Israeli troops executed her father and brother. Then taunted the survivors
This is how Hadeel Saleh and her family of nine spent several days in March 2024 during a violent Israeli raid on Gaza City's al-Shifa hospital and the surrounding neighbourhood.
Their ordeal was interrupted by dozens of Israeli soldiers storming the home without warning.
Without hesitation, they shot and killed her 60-year-old Palestinian father. When her older brother rushed to help, he too was gunned down.
During the raid on the hospital, Israeli forces had put it out of service and then went door to door to neighbouring buildings, killing at will and forcing survivors to flee.
New MEE newsletter: Jerusalem Dispatch
Sign up to get the latest insights and analysis on Israel-Palestine, alongside Turkey Unpacked and other MEE newsletters
More than a year after the devastating assault, testimonies continue to emerge.
Haunted by the trauma, Saleh has still not been able to return to the home where her father and brother were killed.
Standing just outside, she recounted to Middle East Eye what she described as the most nightmarish day of her life.
Al-Shifa hospital siege
Saleh, 21, said her family had been forced to flee multiple times during the first year of the war, after their home was destroyed in an earlier bombing.
Their most recent shelter was an apartment near al-Shifa hospital, located by the Haidar Abdel Shafi roundabout.
'Our situation was extremely difficult. It was our 10th displacement, and it happened during Ramadan,' she told MEE.
'Food was scarce, goods were almost entirely unavailable, and we had to leave all our belongings behind due to repeated displacements and the lack of transportation.'
In the early hours of 18 March 2024, the Israeli army launched a major raid on al-Shifa hospital, with intense air strikes and artillery fire targeting the surrounding neighbourhoods.
After encircling the area with tanks and military vehicles, Israeli troops stormed buildings near the hospital complex, carrying out field executions and, in less lethal encounters, forcibly expelling residents from their homes.
Hadeel Saleh standing in Gaza City near the building where Israeli forces killed her father and bother (MEE/Mohammad al-Hajjar)
'Around 2:30am, we woke up to the sound of intense gunfire nearby, along with missiles, tanks, and heavy warplane activity,' Saleh recalled.
'We were terrified. We tried to find out what was happening, but couldn't. We later learned it was a raid on al-Shifa hospital.'
Saleh and her family, like many others in the area, found themselves effectively under siege. For days, they were unable to leave their homes, let alone flee the area.
'Those days were incredibly hard. We couldn't break our fast, couldn't pray, and couldn't even switch on a torch to see in the dark,' she said. 'Soldiers were everywhere, and tanks were constantly moving. There was no way out.'
The family remained trapped in hiding for eight tense days before Israeli forces reached the residential building where they had taken shelter.
'Executed at point-blank range'
At around 3am on 26 March, just as the family was preparing their suhoor, the pre-dawn meal during Ramadan, they were ambushed by more than 60 Israeli soldiers.
'They blew up the building's entrance with sound bombs and explosives.

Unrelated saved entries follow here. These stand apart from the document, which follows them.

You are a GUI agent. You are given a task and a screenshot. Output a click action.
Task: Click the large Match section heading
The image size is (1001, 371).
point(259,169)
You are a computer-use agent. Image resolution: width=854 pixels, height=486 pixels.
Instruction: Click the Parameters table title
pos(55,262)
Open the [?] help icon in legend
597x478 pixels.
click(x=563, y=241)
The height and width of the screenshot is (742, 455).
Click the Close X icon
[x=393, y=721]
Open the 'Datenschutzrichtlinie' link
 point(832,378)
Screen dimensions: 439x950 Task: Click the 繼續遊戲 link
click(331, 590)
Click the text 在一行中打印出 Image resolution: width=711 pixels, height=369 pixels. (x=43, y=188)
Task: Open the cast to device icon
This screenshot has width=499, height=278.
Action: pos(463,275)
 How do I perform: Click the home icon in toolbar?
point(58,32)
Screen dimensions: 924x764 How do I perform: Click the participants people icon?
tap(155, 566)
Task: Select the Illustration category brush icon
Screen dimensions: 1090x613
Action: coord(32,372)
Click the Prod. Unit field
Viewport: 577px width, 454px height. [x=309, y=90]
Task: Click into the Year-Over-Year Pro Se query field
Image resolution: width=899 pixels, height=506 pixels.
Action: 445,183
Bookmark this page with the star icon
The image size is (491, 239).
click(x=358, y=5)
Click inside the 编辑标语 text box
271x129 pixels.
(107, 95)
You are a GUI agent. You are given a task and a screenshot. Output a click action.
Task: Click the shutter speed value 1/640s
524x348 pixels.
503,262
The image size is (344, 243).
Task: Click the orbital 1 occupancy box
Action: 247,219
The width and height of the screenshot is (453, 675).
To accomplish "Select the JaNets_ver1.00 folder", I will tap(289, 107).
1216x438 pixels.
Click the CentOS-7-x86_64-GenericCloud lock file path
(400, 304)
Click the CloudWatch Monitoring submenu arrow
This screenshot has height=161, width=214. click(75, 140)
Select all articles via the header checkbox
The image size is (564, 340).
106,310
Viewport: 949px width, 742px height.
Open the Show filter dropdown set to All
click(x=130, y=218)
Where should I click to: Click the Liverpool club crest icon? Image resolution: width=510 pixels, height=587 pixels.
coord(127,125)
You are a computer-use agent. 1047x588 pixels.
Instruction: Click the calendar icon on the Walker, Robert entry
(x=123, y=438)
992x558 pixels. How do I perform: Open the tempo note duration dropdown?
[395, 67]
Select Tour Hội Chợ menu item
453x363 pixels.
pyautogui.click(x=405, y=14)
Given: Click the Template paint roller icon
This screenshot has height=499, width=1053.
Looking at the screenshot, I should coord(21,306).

We were on the ground floor. Then they blasted through our apartment door and stormed in, firing their weapons before even seeing us,' Saleh said.
All nine members of the family were huddled silently in a darkened room with the door closed. Another displaced family, mostly women and children, was also sheltering with them.
The only adult males present were Hadeel's father, Mohammed Saleh, and her two brothers: Bilal, 28, and Salah, 18.
Moments later, the soldiers burst into the room.
'He was immediately executed at point-blank range before he could say a single word'
- Hadeel Saleh, Palestinian woman
Saleh's father stood to speak, attempting to explain that they were civilians and had children with them.
'He was immediately executed at point-blank range before he could say a single word,' Saleh recalled. 'They shot him in the stomach.'
At first, the family hoped the wound was not fatal, as there was no visible blood when he collapsed.
Her brothers tried to pull him to safety, but then the soldiers opened fire again.
'They shot Bilal, first in the leg, then in the stomach,' she said.
Salah was cornered, beaten, and tortured, as the soldiers appeared to deliberate whether to kill him too.
After shooting the two men and preventing anyone from approaching them, the soldiers separated the women from Salah.
They then forced him to strip and began searching the apartment.
'He made sure he was dead'
During the search of the apartment, one soldier noticed that Bilal was still alive and fired again.
'When he saw him breathing, he executed him with a bullet to the neck, right in front of Salah,' Saleh said. 'He made sure he was dead.'
'I was in a state of utter terror. I was trembling uncontrollably and broke down from the horror of it all. We begged the soldiers to bring a doctor for my father, who had heart disease and diabetes, but no one responded."
Survivors recount harrowing Israeli field executions in Gaza Read More »
A few minutes later, a soldier returned and informed them that her father had died.
'We burst into tears,' she said. 'The soldier shouted at us, telling us he had killed Bilal as well.'
After confirming the two men were dead, the soldiers asked the family who they were.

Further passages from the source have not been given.